To make art when the world is burning is not escapism; it is resistance. And art, when made from this place, becomes a form of Dharma transmission. It says: I see and I refuse to look away. And I offer this as a mirror even if not an ultimate solution. It is also remembrance and a radical act of saying: I am still here. I still feel. I still see beauty. I still believe in the sacred.
To live in this world is to be, in some sense, gaslit. We are told we are separate. That the Earth is inert. That worth is measured in productivity. That grief is weakness. That beauty is frivolous. These are not just cultural messages, so much as spells. The work of the artist, the contemplative, the liminal mind, then, is to break the spell. To see through the illusion. To remember what we already know in our bones: that we are not separate. That the Earth is alive. That beauty is medicine. That grief is holy. Art becomes a counter-spell. A way of re-enchanting the world with truth. With presence. With the sacredness of the ordinary.
The dichotomy of human existence is a long lineage of eras in which brutality and expanded awareness have coexisted. It may simply be that in the depths of despair humans look for more. The Golden Age of Prague was a time of extraordinary cultural flowering set against the turbulence of medieval Europe. China’s Warring States era birthed its greatest philosophies. India’s Upanishadic and Buddhist revolutions were forged in political and social upheaval. The Abbasid Golden Age was radiant amid imperial fracture and systemic slavery.
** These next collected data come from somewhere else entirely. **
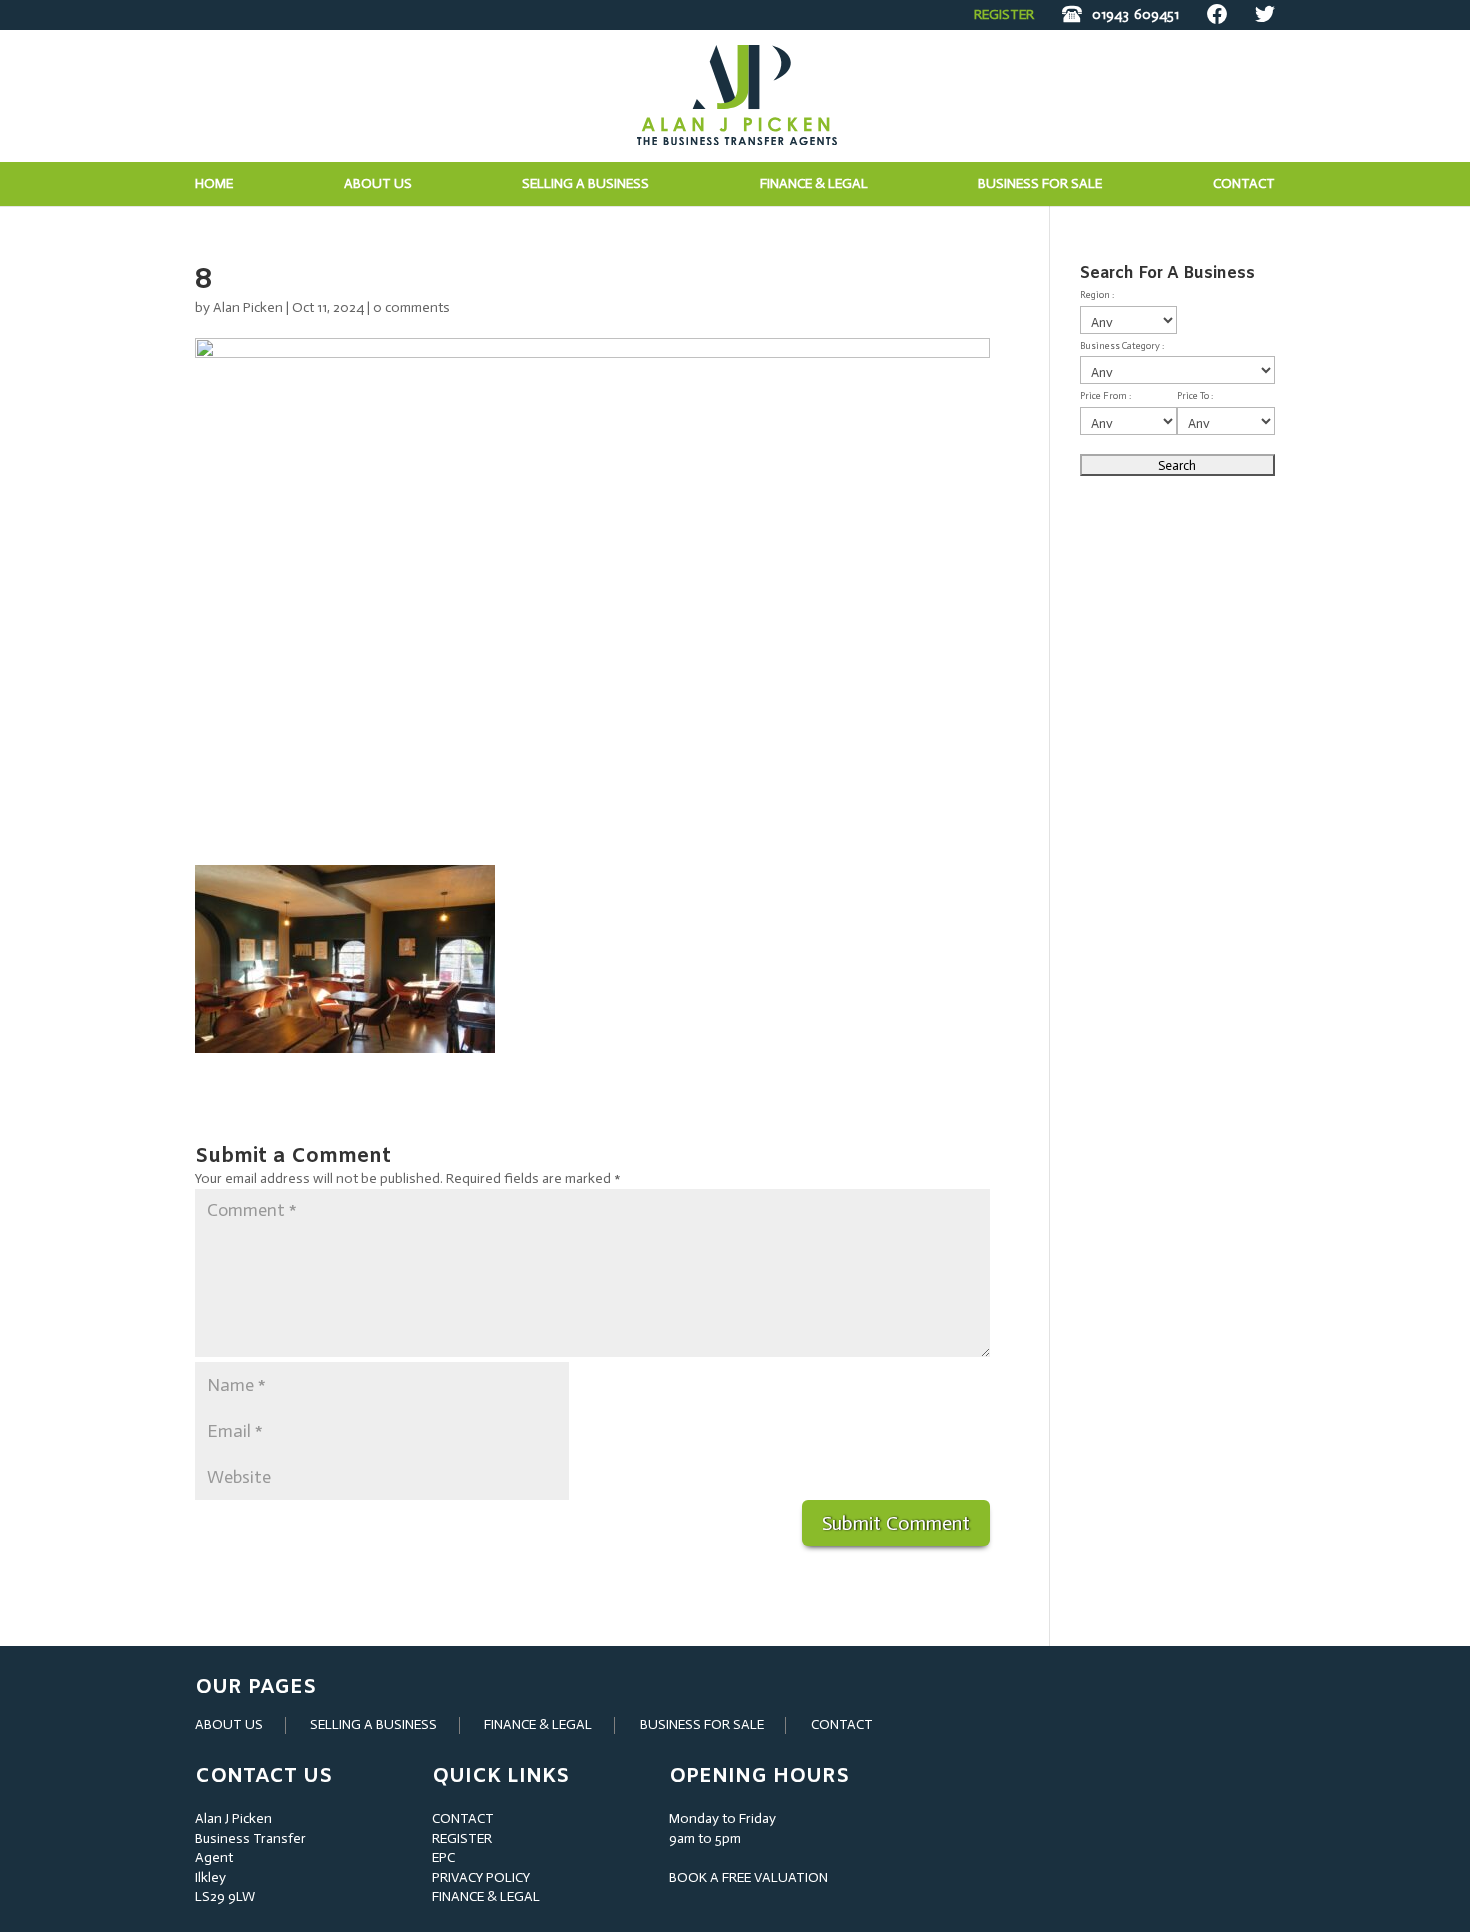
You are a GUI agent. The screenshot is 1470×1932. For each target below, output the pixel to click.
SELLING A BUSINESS (373, 1724)
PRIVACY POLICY (481, 1877)
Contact (1244, 184)
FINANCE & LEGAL (538, 1724)
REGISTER (1004, 14)
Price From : (1105, 396)
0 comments (411, 307)
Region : (1097, 295)
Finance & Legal (814, 184)
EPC (443, 1857)
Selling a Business (585, 184)
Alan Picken (248, 307)
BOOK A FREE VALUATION (748, 1877)
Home (214, 184)
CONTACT (842, 1724)
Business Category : (1122, 346)
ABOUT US (229, 1724)
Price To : (1195, 396)
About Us (378, 184)
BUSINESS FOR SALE (1040, 184)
The Renaissance arose amid plague and collapse. Again and again, the lotus blooms.
When people make together, the act of creating becomes a shared ritual. Rituals are powerful because they mark transitions and create collective memory. In times of crisis, shared making reminds us that we are not alone in our vulnerability and that we can co-create forms of care.
To make art in a time of collapse is to walk the Bodhisattva Path. It is to stay awake when sleep would be easier. It is to offer your voice, your vision, your vulnerability for connection. For healing. For truth. It is a way of meeting reality with attention and care. It is a practice that acknowledges pain while refusing to be consumed by it.
If you are reading this and feeling the weight of the world, try this, alone or in company:
Collect anything you need—perhaps paper and pencil, but you may opt to be outside with fingers in the soil—and set a timer for five minutes. Settle your body, take three slow deep belly breaths, then make one mark and notice what changes. You may not solve the problem, but you will have created a small island of clarity. Over time, those islands can accumulate into a landscape in which you can live. Maybe add to the mark of the preceding meditation and see how it evolves. Art, in this context, is not decoration, it is alchemy. It is the act of taking the unbearable and giving it form: a poem; a painting; a garden; a meal; a gesture of care; a response to crisis. They are how we metabolize grief, rage, confusion, and find clarity in the liminal. They are how we externalize the invisible and add beauty to the world. They are how we stay human.